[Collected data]

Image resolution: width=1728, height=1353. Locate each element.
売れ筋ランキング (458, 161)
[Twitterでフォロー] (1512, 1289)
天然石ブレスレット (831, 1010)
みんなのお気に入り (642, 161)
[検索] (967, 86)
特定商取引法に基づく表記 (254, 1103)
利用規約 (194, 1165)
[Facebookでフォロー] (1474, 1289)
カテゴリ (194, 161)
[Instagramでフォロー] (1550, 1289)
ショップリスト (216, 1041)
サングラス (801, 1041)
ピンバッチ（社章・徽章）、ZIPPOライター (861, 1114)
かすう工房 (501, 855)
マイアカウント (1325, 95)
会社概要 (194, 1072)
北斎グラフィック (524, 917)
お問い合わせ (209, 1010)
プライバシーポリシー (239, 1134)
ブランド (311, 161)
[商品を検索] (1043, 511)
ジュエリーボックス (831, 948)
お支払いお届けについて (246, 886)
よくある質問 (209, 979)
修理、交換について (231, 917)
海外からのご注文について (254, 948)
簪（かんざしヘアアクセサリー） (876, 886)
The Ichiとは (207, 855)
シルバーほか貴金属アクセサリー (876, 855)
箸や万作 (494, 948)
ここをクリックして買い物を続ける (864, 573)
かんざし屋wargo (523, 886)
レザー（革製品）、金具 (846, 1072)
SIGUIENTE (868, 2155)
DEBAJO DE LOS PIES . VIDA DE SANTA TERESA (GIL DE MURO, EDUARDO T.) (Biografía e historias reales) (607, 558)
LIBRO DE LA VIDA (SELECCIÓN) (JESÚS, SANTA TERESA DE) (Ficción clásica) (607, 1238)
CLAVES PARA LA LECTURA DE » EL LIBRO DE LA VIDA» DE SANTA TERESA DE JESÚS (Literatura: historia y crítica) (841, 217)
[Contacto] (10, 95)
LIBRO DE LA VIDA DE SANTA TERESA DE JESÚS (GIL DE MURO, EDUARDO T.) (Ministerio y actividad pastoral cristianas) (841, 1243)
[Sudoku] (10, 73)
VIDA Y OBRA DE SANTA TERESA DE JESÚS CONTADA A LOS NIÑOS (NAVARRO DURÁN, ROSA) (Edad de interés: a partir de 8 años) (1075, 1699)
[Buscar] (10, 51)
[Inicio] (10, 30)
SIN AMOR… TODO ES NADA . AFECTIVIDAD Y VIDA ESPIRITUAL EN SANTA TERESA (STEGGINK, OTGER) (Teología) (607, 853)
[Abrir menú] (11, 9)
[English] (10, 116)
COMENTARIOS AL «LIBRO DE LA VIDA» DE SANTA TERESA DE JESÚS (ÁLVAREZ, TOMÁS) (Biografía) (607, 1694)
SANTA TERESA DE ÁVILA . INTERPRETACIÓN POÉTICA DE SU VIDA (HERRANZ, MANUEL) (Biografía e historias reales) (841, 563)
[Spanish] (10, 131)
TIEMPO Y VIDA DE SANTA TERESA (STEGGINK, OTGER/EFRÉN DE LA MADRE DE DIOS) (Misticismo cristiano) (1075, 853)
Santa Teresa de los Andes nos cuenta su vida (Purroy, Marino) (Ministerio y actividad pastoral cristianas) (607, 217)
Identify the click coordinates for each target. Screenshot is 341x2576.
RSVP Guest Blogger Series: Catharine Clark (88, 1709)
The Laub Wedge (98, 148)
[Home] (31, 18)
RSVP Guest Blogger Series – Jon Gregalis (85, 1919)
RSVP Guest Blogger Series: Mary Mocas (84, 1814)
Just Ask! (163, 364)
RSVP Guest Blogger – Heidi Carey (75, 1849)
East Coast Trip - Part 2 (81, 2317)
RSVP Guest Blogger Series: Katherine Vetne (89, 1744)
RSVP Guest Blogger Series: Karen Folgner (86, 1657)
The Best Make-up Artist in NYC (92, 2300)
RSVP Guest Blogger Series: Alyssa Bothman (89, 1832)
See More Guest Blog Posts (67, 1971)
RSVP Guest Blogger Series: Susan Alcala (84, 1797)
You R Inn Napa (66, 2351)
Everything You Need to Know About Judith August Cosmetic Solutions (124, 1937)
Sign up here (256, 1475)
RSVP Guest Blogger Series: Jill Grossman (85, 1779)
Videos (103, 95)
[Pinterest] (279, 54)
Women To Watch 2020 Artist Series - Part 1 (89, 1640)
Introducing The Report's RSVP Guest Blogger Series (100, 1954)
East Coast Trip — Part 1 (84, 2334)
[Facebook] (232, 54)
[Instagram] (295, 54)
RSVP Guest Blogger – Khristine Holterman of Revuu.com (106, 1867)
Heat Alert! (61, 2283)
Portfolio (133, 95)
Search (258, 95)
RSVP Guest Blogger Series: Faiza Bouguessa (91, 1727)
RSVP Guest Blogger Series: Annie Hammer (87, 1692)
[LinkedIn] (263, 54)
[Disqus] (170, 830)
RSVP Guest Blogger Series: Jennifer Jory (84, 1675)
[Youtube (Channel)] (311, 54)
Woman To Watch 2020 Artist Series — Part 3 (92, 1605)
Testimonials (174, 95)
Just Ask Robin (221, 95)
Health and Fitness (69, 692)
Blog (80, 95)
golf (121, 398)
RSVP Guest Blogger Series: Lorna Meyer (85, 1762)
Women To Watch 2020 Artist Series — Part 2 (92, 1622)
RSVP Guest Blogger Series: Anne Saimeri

◆ PROBLEM TO WORK ON
Would you write out all of the data exactly as given?

◆ TASK OUTPUT
Image resolution: width=1728, height=1353. Locate each element.
売れ筋ランキング (458, 161)
[Twitterでフォロー] (1512, 1289)
天然石ブレスレット (831, 1010)
みんなのお気に入り (642, 161)
[検索] (967, 86)
特定商取引法に基づく表記 (254, 1103)
利用規約 (194, 1165)
[Facebookでフォロー] (1474, 1289)
カテゴリ (194, 161)
[Instagramでフォロー] (1550, 1289)
ショップリスト (216, 1041)
サングラス (801, 1041)
ピンバッチ（社章・徽章）、ZIPPOライター (861, 1114)
かすう工房 (501, 855)
マイアカウント (1325, 95)
会社概要 (194, 1072)
北斎グラフィック (524, 917)
お問い合わせ (209, 1010)
プライバシーポリシー (239, 1134)
ブランド (311, 161)
[商品を検索] (1043, 511)
ジュエリーボックス (831, 948)
お支払いお届けについて (246, 886)
よくある質問 (209, 979)
修理、交換について (231, 917)
海外からのご注文について (254, 948)
簪（かんざしヘアアクセサリー） (876, 886)
The Ichiとは (207, 855)
シルバーほか貴金属アクセサリー (876, 855)
箸や万作 (494, 948)
ここをクリックして買い物を続ける (864, 573)
かんざし屋wargo (523, 886)
レザー（革製品）、金具 (846, 1072)
SIGUIENTE (868, 2155)
DEBAJO DE LOS PIES . VIDA DE SANTA TERESA (GIL DE MURO, EDUARDO T.) (Biografía e historias reales) (607, 558)
LIBRO DE LA VIDA (SELECCIÓN) (JESÚS, SANTA TERESA DE) (Ficción clásica) (607, 1238)
CLAVES PARA LA LECTURA DE » EL LIBRO DE LA VIDA» DE SANTA TERESA DE JESÚS (Literatura: historia y crítica) (841, 217)
[Contacto] (10, 95)
LIBRO DE LA VIDA DE SANTA TERESA DE JESÚS (GIL DE MURO, EDUARDO T.) (Ministerio y actividad pastoral cristianas) (841, 1243)
[Sudoku] (10, 73)
VIDA Y OBRA DE SANTA TERESA DE JESÚS CONTADA A LOS NIÑOS (NAVARRO DURÁN, ROSA) (Edad de interés: a partir de 8 años) (1075, 1699)
[Buscar] (10, 51)
[Inicio] (10, 30)
SIN AMOR… TODO ES NADA . AFECTIVIDAD Y VIDA ESPIRITUAL EN SANTA TERESA (STEGGINK, OTGER) (Teología) (607, 853)
[Abrir menú] (11, 9)
[English] (10, 116)
COMENTARIOS AL «LIBRO DE LA VIDA» DE SANTA TERESA DE JESÚS (ÁLVAREZ, TOMÁS) (Biografía) (607, 1694)
SANTA TERESA DE ÁVILA . INTERPRETACIÓN POÉTICA DE SU VIDA (HERRANZ, MANUEL) (Biografía e historias reales) (841, 563)
[Spanish] (10, 131)
TIEMPO Y VIDA DE SANTA TERESA (STEGGINK, OTGER/EFRÉN DE LA MADRE DE DIOS) (Misticismo cristiano) (1075, 853)
Santa Teresa de los Andes nos cuenta su vida (Purroy, Marino) (Ministerio y actividad pastoral cristianas) (607, 217)
Identify the click coordinates for each target. Screenshot is 341x2576.
RSVP Guest Blogger Series: Catharine Clark (88, 1709)
The Laub Wedge (98, 148)
[Home] (31, 18)
RSVP Guest Blogger Series – Jon Gregalis (85, 1919)
RSVP Guest Blogger Series: Mary Mocas (84, 1814)
Just Ask! (163, 364)
RSVP Guest Blogger – Heidi Carey (75, 1849)
East Coast Trip - Part 2 (81, 2317)
RSVP Guest Blogger Series: Katherine Vetne (89, 1744)
RSVP Guest Blogger Series: Karen Folgner (86, 1657)
The Best Make-up Artist in NYC (92, 2300)
RSVP Guest Blogger Series: Alyssa Bothman (89, 1832)
See More Guest Blog Posts (67, 1971)
RSVP Guest Blogger Series: Susan Alcala (84, 1797)
You R Inn Napa (66, 2351)
Everything You Need to Know About Judith August Cosmetic Solutions (124, 1937)
Sign up here (256, 1475)
RSVP Guest Blogger Series: Jill Grossman (85, 1779)
Videos (103, 95)
[Pinterest] (279, 54)
Women To Watch 2020 Artist Series - Part 1 (89, 1640)
Introducing The Report's RSVP Guest Blogger Series (100, 1954)
East Coast Trip — Part 1 (84, 2334)
[Facebook] (232, 54)
[Instagram] (295, 54)
RSVP Guest Blogger – Khristine Holterman of Revuu.com (106, 1867)
Heat Alert! (61, 2283)
Portfolio (133, 95)
Search (258, 95)
RSVP Guest Blogger Series: Faiza Bouguessa (91, 1727)
RSVP Guest Blogger Series: Annie Hammer (87, 1692)
[LinkedIn] (263, 54)
[Disqus] (170, 830)
RSVP Guest Blogger Series: Jennifer Jory (84, 1675)
[Youtube (Channel)] (311, 54)
Woman To Watch 2020 Artist Series — Part 3 (92, 1605)
Testimonials (174, 95)
Just Ask Robin (221, 95)
Health and Fitness (69, 692)
Blog (80, 95)
golf (121, 398)
RSVP Guest Blogger Series: Lorna Meyer (85, 1762)
Women To Watch 2020 Artist Series — Part 2 (92, 1622)
RSVP Guest Blogger Series: Anne Saimeri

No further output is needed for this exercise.